Votre texte se caractérise en effet par une vision intégratrice de l’intercommunalité et renforce le processus de métropolisation des territoires. C’est sa deuxième lacune : plutôt que de partir logiquement de la commune pour, le cas échéant, adapter l’architecture des structures locales et de leurs relations, c’est-à-dire commencer par les fondations, vous faites le choix de partir du haut par l’affirmation de métropoles qui vont en quelque sorte chapeauter la République.

Le calendrier que vous avez retenu pour l’examen de votre réforme résume à lui seul la philosophie de la démarche : concentration des pouvoirs locaux, éloignement des citoyens des lieux de décision. Nul ne nie bien sûr l’existence d’enjeux à l’échelle des aires métropolitaines et la nécessité de mieux appréhender ces réalités, mais la prise en compte des défis urbains et humains ne sera effective que si elle est confiée à une gouvernance qui s’inscrit dans une logique citoyenne.

Tel n’est pas le cas de la gouvernance définie dans ce projet de loi puisqu’elle nie tout aspect de construction de projets avec les citoyens, de prise en compte des besoins des territoires. Cette gouvernance ne se fixe pas comme objectif la lutte contre les inégalités sociales et territoriales qui mine les grandes agglomérations. Les métropoles n’auront pour seule logique que la sacro-sainte compétitivité et l’attractivité des capitaux.

À vrai dire, votre métropole, véritable monstre juridique et technocratique, représente une mutation profonde et radicale de l’organisation des territoires : elle bouleverse la nature des relations des citoyens à leur espace et elle remet en cause des territorialités façonnées par notre histoire et structurantes de la citoyenneté.

L’objectif de ce big-bang institutionnel est d’imposer la métropole comme clef de voûte de l’organisation territoriale de la République au détriment, d’une part, de l’État et de son rôle de garant de l’égalité territoriale et, d’autre part, de la commune, foyer de démocratie et de citoyenneté.

Oui, le risque est grand d’une déstabilisation de notre construction républicaine reposant sur l’égalité de tous, visant à l’équilibre et à la solidarité entre les territoires qui font la France. Le risque est grand d’un renforcement de la place des grandes aires urbaines au détriment des autres territoires, qui sont, eux, en voie de paupérisation. Le risque est grand d’un renforcement de la compétitivité libérale et d’une aggravation des fractures de toute sorte et donc d’une France des territoires à plusieurs vitesses.

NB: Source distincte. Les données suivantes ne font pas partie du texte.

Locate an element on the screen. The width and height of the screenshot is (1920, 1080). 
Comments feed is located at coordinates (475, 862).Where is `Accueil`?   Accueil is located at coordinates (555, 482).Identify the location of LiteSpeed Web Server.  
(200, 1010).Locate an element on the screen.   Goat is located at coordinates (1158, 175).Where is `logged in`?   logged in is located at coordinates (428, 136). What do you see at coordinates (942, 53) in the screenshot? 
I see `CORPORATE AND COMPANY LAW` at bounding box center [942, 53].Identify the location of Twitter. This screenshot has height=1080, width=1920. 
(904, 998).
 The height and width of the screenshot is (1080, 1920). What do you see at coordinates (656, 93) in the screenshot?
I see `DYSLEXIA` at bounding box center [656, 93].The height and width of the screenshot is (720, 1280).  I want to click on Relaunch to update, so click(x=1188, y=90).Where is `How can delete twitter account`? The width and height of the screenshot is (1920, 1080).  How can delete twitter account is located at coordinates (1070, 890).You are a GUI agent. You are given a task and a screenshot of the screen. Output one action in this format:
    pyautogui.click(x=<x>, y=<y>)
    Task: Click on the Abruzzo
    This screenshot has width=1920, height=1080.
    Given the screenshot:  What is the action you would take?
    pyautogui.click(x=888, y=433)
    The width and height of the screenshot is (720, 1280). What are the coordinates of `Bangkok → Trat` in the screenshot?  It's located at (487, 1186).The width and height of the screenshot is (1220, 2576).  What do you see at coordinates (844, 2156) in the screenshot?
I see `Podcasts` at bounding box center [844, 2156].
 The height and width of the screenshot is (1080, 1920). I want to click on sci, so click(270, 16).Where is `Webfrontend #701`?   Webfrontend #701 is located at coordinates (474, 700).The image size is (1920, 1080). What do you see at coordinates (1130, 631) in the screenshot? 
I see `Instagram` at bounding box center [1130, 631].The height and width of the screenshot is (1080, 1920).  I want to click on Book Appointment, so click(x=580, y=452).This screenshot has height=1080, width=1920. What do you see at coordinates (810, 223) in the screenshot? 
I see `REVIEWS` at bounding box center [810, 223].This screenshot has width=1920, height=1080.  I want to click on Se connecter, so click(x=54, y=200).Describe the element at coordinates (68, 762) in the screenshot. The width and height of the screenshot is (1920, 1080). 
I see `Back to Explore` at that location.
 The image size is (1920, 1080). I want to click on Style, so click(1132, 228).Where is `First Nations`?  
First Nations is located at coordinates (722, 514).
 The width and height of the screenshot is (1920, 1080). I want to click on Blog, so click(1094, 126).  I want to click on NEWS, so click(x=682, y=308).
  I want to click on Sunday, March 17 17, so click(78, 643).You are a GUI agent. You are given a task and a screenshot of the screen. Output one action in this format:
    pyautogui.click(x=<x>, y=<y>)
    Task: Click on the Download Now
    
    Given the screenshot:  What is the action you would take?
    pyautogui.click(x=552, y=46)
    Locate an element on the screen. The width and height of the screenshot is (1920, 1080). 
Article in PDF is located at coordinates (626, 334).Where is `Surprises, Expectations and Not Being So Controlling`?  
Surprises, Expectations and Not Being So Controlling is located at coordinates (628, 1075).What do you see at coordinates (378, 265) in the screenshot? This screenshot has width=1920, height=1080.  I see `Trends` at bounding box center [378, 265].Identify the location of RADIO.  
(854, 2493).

Le réquisitoire est sévère, j’en conviens,…

M. Philippe Goujon. Mais juste !

M. Marc Dolez. …mais lucide, car il s’appuie sur le texte soumis à notre examen et sur le dispositif qui en découle.

D’abord, pour mieux intégrer le fait métropolitain, le projet de loi dans sa version actuelle passe du choix volontaire à l’application automatique du statut de métropole dès lors que les conditions seront réunies. Ainsi, selon l’article 31, seront automatiquement transformés en une métropole les établissements publics de coopération intercommunale à fiscalité propre qui forment, à la date de sa création, un ensemble de plus de 400 000 habitants dans une aire urbaine – au sens de l’INSEE – de plus de 650 000 habitants, ou un ensemble de plus de 400 000 habitants dans le périmètre duquel se trouve le chef-lieu de région.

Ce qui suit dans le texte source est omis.